The new objectives that constituted the R&D expense of last year were discussed on the call. Much of it related to pricing strategies. In particular, younger users - which had been falling off for some time - had a notably different thought process as relates to pricing and what users might want to pay for.
The improvement in pricing started to take hold almost immediately. Below you can see the improvements in a-la-carte revenue in the last quarter of 2022 into the beginning of 2023.
Over 2023, there’s been improvement across Hinge and Tinder as they’ve improved their pricing strategies. Subsequently, MTCH has started to show steady growth with improvements to operating margins.
And this is likely the most intriguing aspect of MTCH. Given the nature of the business, their operating leverage--provided they can maintain a dominant position in this evolving industry--has certain economies of scale that make for attractive long term margins. The capacity constraints of the app are low and the more individuals that join, the more choice there is for users.
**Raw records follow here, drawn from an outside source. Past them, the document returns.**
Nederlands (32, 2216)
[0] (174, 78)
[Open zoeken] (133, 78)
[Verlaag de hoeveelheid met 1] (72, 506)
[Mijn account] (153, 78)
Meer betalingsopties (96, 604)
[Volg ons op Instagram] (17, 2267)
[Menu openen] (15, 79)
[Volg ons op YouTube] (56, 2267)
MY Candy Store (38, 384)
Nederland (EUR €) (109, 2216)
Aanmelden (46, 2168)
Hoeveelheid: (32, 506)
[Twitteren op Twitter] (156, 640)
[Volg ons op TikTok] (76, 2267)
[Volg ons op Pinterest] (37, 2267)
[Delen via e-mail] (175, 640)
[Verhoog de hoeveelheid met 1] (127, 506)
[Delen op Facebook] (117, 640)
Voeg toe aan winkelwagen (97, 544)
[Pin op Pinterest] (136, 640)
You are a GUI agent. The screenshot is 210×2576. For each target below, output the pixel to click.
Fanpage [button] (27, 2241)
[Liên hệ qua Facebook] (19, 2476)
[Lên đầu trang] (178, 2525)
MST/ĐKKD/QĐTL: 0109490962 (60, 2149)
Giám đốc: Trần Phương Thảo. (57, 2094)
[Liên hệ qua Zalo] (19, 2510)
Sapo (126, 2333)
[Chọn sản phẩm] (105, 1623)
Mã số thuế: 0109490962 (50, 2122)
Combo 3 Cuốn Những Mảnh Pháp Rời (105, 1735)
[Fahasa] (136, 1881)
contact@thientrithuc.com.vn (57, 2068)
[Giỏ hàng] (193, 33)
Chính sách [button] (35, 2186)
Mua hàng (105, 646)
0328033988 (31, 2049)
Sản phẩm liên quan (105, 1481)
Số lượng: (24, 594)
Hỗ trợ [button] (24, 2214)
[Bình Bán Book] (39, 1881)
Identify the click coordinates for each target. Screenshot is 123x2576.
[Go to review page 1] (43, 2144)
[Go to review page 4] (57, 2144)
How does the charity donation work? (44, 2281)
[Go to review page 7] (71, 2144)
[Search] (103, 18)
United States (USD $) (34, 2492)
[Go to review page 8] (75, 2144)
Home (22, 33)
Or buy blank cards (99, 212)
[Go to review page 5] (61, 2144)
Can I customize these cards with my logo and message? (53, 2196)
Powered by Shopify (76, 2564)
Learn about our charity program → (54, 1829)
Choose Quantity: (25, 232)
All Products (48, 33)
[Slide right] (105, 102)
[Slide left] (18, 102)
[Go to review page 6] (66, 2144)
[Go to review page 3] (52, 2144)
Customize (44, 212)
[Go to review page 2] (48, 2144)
If we look at multiples, the stock has 275mm shares outstanding and currently (as of the date of this post) trades at $35.20 per share or about $9.57B in market cap with trailing revenue per share of $11.81 and trailing $1.77 in earnings per share (EPS) or $19.80 trailing earnings. The Street is seeing a fairly aggressive $2.60 EPS for the future on account of some easier comparables, buybacks, continued growth and cost savings. This puts the stock around 13.5x price to earnings growth (PEG). Last year, it grew 26%.
You can also see that cash flow has improved nearly back to its 2021 levels:
And while there is still notable spend needed to evolve the business, it is small relative to the free cash flow generated, so there should be little issue repaying the company’s debt which at September quarter-end totaled $3.8B, and manageable chunks that will come due each year. This is particularly true, given how low the rate is on this debt, and the relatively small interest expense as seen in the tables below.
That said, eliminating interest expense would add more than 20% after tax to earnings.
Still, given the company’s trend in earnings growth, even if rates remain elevated, the best use of capital would be to further fund growth vs paying down debt.
I’m seeing positive results from MTCH, and it seems the new CEO has put the company on the right path. Hopefully 2024 will be a good year and we won’t have to unmatch.